- _Source passage_
━━━━━━━━

The most foolhardy thing you can ever do in Biblical study is to make a generalisation, except the valid one, that it is always a mistake to assume that a Bible motif is simply symbolic, without experiential depth and practical application.

In shaping Adam, (the human race)  God transforms dust to soil,  and soil to something rather special, and as the story continues, has cause to remind Mr and Mrs Soil,  both that their health and fruitfulness is a gift not to be taken for granted, and  that their destiny, like other creatures of the earth, includes limited life……and potential  re-use.

Remember you are dust, to dust you will return.

Some Reformed Ash Wednesday liturgies have quite fairly included the concluding line 

“From dust you will be raised”.

Our EcoCongregation board meeting also fell yesterday,  and I was required to do some other reflection,  but it did strike me that the most destructive part of the Snake’s “spiel” was the suggestion “you shall not die”. 

This is the key to our dominant narrative of infinite and everlasting economic growth, accompanied by single-use wastage. 

The impoverished limitation of what might be reused, re-cycled, repurposed, indeed, resanctified.

We live, for now, by the mindless and abusive haemorrhage  of the very lifeblood  of the Earth. And we employ the gifts of craftiness, intelligence, every conceivable skill and technology  to achieve this. 

We live, for now,  preferring the lie of endless life to the truth of good and natural death,  (our  sister, as St Francis put it in his Canticle of the Sun) to which, to whom, after a good life, we should be reconciled.

━━━━━━━━

- _Data records_
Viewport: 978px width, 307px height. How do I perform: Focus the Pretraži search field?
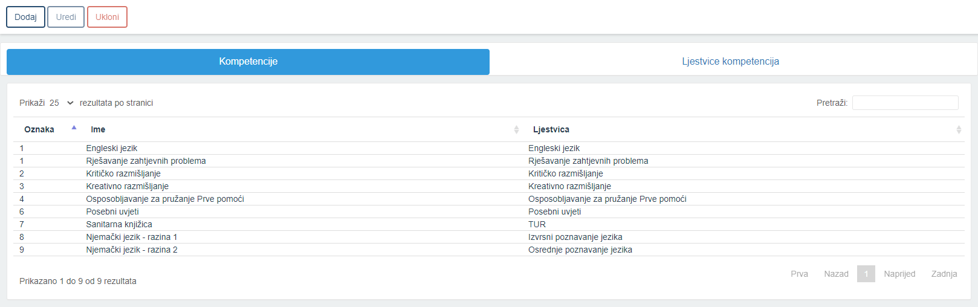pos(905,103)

━━━━━━━━

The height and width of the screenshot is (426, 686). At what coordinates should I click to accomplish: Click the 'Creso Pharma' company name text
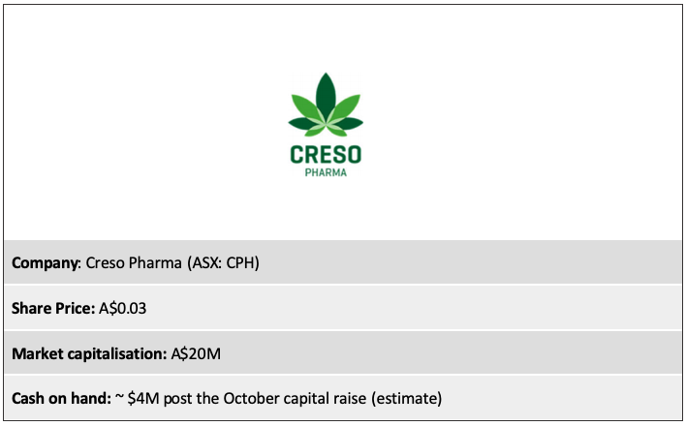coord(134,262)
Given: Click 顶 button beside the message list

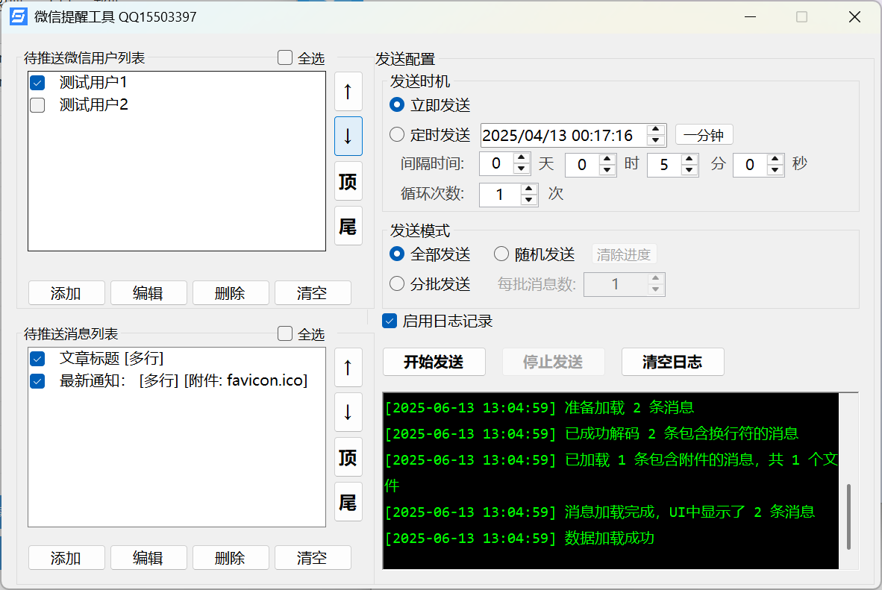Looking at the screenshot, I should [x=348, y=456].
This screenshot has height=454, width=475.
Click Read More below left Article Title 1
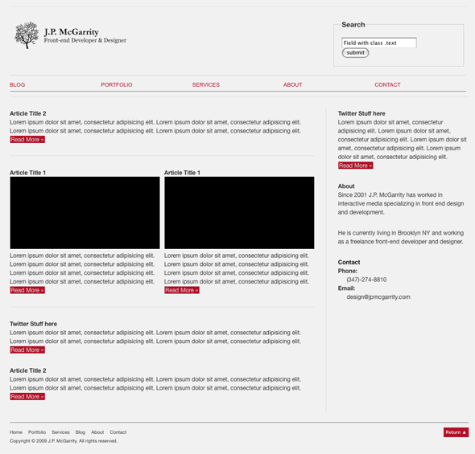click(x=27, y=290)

━━━━━━━━

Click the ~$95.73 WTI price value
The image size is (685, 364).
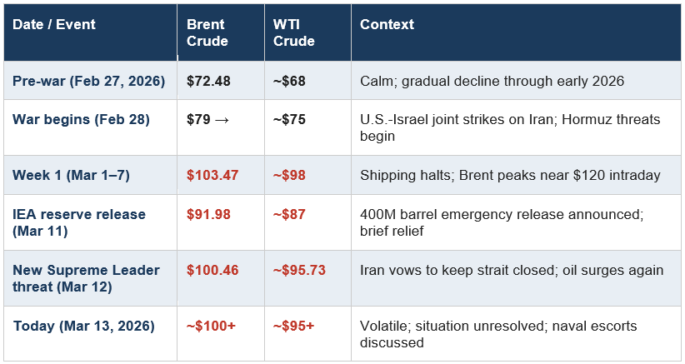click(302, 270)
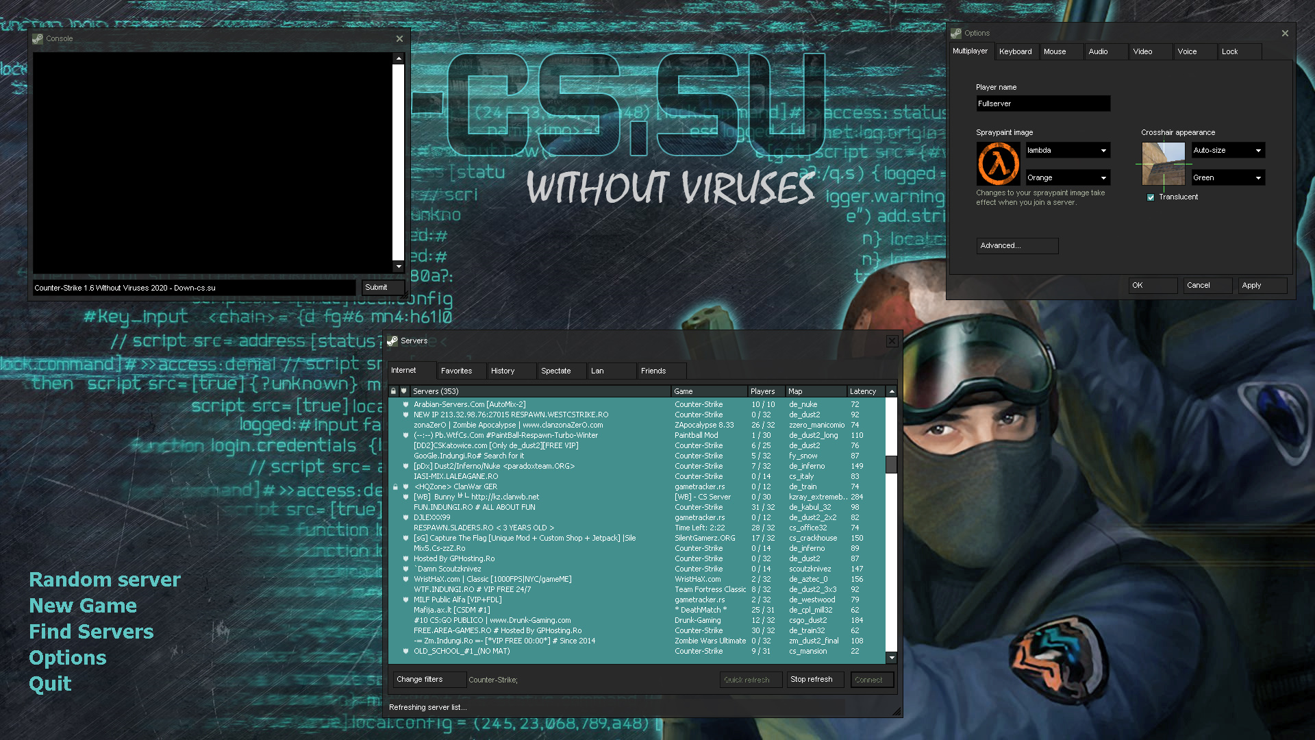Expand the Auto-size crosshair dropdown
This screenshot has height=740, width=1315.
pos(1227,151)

━━━━━━━━

- _List of tasks_
A - Translate this sentence from the reflection on dust into Spanish: "This is the key to our dominant narrative of infinite and everlasting economic growth, accompanied by single-use wastage."
B - Answer these questions using the reflection on dust:
(i) What concluding line have some Reformed Ash Wednesday liturgies included?
(ii) Which suggestion in the Snake's "spiel" does the writer call the most destructive part?
(iii) Who called death "our sister," and in what work?
C - Transcribe the part of the reflection on dust starting at "We live, for now,  preferring" and ending at "should be reconciled.".
The items have no connection to the reflection on dust.

- _Outputs for the tasks_
A - Esta es la clave de nuestra narrativa dominante de crecimiento económico infinito y perpetuo, acompañado del desperdicio de un solo uso.

B -
(i) "From dust you will be raised."
(ii) The suggestion "you shall not die."
(iii) St Francis, in his Canticle of the Sun.

C -
We live, for now,  preferring the lie of endless life to the truth of good and natural death,  (our  sister, as St Francis put it in his Canticle of the Sun) to which, to whom, after a good life, we should be reconciled.